EXERCISE PROMPT → Please set down all of the data below verbatim.

DATA TO PROCESS →
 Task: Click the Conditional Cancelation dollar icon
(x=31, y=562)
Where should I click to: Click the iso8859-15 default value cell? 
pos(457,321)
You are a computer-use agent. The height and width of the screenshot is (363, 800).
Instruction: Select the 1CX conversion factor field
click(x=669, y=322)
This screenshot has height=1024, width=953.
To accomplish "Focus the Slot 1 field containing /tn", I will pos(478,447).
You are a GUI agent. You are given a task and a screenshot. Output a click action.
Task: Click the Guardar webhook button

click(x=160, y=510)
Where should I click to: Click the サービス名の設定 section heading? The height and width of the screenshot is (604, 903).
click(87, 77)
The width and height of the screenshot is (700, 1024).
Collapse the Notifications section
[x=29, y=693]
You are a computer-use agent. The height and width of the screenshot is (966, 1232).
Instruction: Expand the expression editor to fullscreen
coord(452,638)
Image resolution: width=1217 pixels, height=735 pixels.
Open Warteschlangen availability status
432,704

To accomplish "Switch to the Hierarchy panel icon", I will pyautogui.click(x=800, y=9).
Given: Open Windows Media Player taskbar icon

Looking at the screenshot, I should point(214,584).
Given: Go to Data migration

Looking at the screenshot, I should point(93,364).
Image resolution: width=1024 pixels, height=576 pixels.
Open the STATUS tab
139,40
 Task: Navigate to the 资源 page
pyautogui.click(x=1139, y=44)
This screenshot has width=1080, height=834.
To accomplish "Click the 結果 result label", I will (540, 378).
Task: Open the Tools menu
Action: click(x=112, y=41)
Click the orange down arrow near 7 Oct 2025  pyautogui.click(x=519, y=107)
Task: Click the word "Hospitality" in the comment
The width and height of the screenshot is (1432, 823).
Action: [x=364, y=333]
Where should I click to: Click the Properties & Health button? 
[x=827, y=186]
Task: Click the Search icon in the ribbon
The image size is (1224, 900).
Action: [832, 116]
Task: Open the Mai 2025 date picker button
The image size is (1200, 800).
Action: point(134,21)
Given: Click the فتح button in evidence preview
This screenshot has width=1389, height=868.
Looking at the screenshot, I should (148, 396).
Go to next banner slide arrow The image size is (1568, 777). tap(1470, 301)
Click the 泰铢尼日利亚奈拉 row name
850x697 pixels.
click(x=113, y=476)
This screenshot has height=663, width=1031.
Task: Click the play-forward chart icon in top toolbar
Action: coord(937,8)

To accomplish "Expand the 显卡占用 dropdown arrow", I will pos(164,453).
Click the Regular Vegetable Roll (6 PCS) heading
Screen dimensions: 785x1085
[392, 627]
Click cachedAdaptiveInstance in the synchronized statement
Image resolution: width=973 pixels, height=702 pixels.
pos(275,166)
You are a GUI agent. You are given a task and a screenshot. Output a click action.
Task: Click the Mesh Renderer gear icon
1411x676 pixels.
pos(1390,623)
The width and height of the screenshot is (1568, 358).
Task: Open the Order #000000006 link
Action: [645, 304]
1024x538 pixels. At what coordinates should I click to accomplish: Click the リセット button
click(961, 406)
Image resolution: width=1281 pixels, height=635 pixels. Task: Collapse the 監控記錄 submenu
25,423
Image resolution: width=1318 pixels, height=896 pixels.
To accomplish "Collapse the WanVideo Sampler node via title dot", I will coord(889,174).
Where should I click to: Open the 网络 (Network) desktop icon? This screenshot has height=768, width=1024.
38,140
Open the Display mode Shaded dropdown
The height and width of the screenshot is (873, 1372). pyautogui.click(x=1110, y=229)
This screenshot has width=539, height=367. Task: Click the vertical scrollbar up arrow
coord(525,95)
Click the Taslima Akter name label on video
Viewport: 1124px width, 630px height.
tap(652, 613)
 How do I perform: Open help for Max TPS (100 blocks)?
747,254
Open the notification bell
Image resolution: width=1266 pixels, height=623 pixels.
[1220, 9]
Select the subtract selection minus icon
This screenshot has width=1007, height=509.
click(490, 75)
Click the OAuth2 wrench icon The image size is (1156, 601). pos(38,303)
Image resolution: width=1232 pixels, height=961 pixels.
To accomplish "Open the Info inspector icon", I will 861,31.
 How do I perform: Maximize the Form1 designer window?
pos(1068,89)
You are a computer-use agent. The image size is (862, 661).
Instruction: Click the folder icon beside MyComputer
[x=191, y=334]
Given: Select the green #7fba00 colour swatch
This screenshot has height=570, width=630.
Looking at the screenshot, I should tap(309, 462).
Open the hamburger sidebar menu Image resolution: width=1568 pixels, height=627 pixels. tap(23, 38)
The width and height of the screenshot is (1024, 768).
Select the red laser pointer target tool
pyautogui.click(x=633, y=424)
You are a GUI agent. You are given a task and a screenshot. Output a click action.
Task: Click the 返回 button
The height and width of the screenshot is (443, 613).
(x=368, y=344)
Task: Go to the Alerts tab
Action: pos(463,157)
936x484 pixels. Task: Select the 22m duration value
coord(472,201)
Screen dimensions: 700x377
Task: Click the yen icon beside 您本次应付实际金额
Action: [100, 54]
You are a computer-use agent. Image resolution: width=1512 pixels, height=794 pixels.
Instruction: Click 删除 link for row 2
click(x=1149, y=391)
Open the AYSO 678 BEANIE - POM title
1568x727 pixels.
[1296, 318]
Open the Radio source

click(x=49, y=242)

OUTPUT FOR THIS TASK →
 Task: Click the Conditional Cancelation dollar icon
(x=31, y=562)
Where should I click to: Click the iso8859-15 default value cell? 
pos(457,321)
You are a computer-use agent. The height and width of the screenshot is (363, 800).
Instruction: Select the 1CX conversion factor field
click(x=669, y=322)
This screenshot has height=1024, width=953.
To accomplish "Focus the Slot 1 field containing /tn", I will pos(478,447).
You are a GUI agent. You are given a task and a screenshot. Output a click action.
Task: Click the Guardar webhook button

click(x=160, y=510)
Where should I click to: Click the サービス名の設定 section heading? The height and width of the screenshot is (604, 903).
click(87, 77)
The width and height of the screenshot is (700, 1024).
Collapse the Notifications section
[x=29, y=693]
You are a computer-use agent. The height and width of the screenshot is (966, 1232).
Instruction: Expand the expression editor to fullscreen
coord(452,638)
Image resolution: width=1217 pixels, height=735 pixels.
Open Warteschlangen availability status
432,704

To accomplish "Switch to the Hierarchy panel icon", I will pyautogui.click(x=800, y=9).
Given: Open Windows Media Player taskbar icon

Looking at the screenshot, I should point(214,584).
Given: Go to Data migration

Looking at the screenshot, I should point(93,364).
Image resolution: width=1024 pixels, height=576 pixels.
Open the STATUS tab
139,40
 Task: Navigate to the 资源 page
pyautogui.click(x=1139, y=44)
This screenshot has width=1080, height=834.
To accomplish "Click the 結果 result label", I will (540, 378).
Task: Open the Tools menu
Action: click(x=112, y=41)
Click the orange down arrow near 7 Oct 2025  pyautogui.click(x=519, y=107)
Task: Click the word "Hospitality" in the comment
The width and height of the screenshot is (1432, 823).
Action: [x=364, y=333]
Where should I click to: Click the Properties & Health button? 
[x=827, y=186]
Task: Click the Search icon in the ribbon
The image size is (1224, 900).
Action: [832, 116]
Task: Open the Mai 2025 date picker button
The image size is (1200, 800).
Action: point(134,21)
Given: Click the فتح button in evidence preview
This screenshot has width=1389, height=868.
Looking at the screenshot, I should (148, 396).
Go to next banner slide arrow The image size is (1568, 777). tap(1470, 301)
Click the 泰铢尼日利亚奈拉 row name
850x697 pixels.
click(x=113, y=476)
This screenshot has height=663, width=1031.
Task: Click the play-forward chart icon in top toolbar
Action: coord(937,8)

To accomplish "Expand the 显卡占用 dropdown arrow", I will pos(164,453).
Click the Regular Vegetable Roll (6 PCS) heading
Screen dimensions: 785x1085
[392, 627]
Click cachedAdaptiveInstance in the synchronized statement
Image resolution: width=973 pixels, height=702 pixels.
pos(275,166)
You are a GUI agent. You are given a task and a screenshot. Output a click action.
Task: Click the Mesh Renderer gear icon
1411x676 pixels.
pos(1390,623)
The width and height of the screenshot is (1568, 358).
Task: Open the Order #000000006 link
Action: [645, 304]
1024x538 pixels. At what coordinates should I click to accomplish: Click the リセット button
click(961, 406)
Image resolution: width=1281 pixels, height=635 pixels. Task: Collapse the 監控記錄 submenu
25,423
Image resolution: width=1318 pixels, height=896 pixels.
To accomplish "Collapse the WanVideo Sampler node via title dot", I will coord(889,174).
Where should I click to: Open the 网络 (Network) desktop icon? This screenshot has height=768, width=1024.
38,140
Open the Display mode Shaded dropdown
The height and width of the screenshot is (873, 1372). pyautogui.click(x=1110, y=229)
This screenshot has width=539, height=367. Task: Click the vertical scrollbar up arrow
coord(525,95)
Click the Taslima Akter name label on video
Viewport: 1124px width, 630px height.
tap(652, 613)
 How do I perform: Open help for Max TPS (100 blocks)?
747,254
Open the notification bell
Image resolution: width=1266 pixels, height=623 pixels.
[1220, 9]
Select the subtract selection minus icon
This screenshot has width=1007, height=509.
click(490, 75)
Click the OAuth2 wrench icon The image size is (1156, 601). pos(38,303)
Image resolution: width=1232 pixels, height=961 pixels.
To accomplish "Open the Info inspector icon", I will 861,31.
 How do I perform: Maximize the Form1 designer window?
pos(1068,89)
You are a computer-use agent. The image size is (862, 661).
Instruction: Click the folder icon beside MyComputer
[x=191, y=334]
Given: Select the green #7fba00 colour swatch
This screenshot has height=570, width=630.
Looking at the screenshot, I should tap(309, 462).
Open the hamburger sidebar menu Image resolution: width=1568 pixels, height=627 pixels. tap(23, 38)
The width and height of the screenshot is (1024, 768).
Select the red laser pointer target tool
pyautogui.click(x=633, y=424)
You are a GUI agent. You are given a task and a screenshot. Output a click action.
Task: Click the 返回 button
The height and width of the screenshot is (443, 613).
(x=368, y=344)
Task: Go to the Alerts tab
Action: pos(463,157)
936x484 pixels. Task: Select the 22m duration value
coord(472,201)
Screen dimensions: 700x377
Task: Click the yen icon beside 您本次应付实际金额
Action: [100, 54]
You are a computer-use agent. Image resolution: width=1512 pixels, height=794 pixels.
Instruction: Click 删除 link for row 2
click(x=1149, y=391)
Open the AYSO 678 BEANIE - POM title
1568x727 pixels.
[1296, 318]
Open the Radio source

click(x=49, y=242)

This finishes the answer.